#### EXERCISE GOAL:
From the listing below, copy every line with the word "button".

#### EXTRACTED RECORDS:
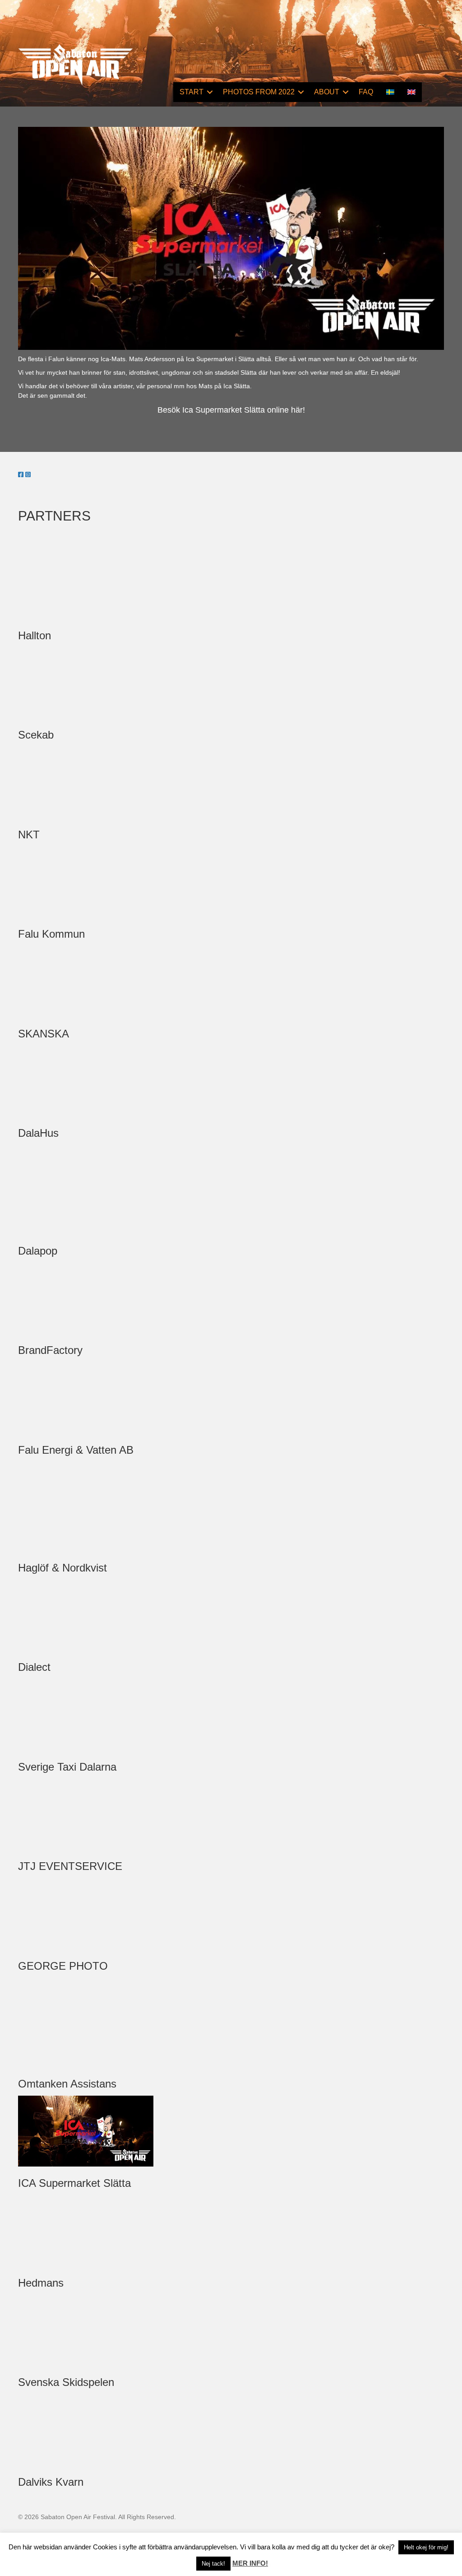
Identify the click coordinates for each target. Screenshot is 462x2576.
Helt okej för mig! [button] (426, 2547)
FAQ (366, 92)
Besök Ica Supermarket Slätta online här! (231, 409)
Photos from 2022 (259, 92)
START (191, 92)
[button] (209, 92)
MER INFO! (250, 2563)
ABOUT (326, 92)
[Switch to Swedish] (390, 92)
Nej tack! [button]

#### RESPONSE AREA:
Helt okej för mig! [button] (426, 2547)
[button] (209, 92)
Nej tack! [button]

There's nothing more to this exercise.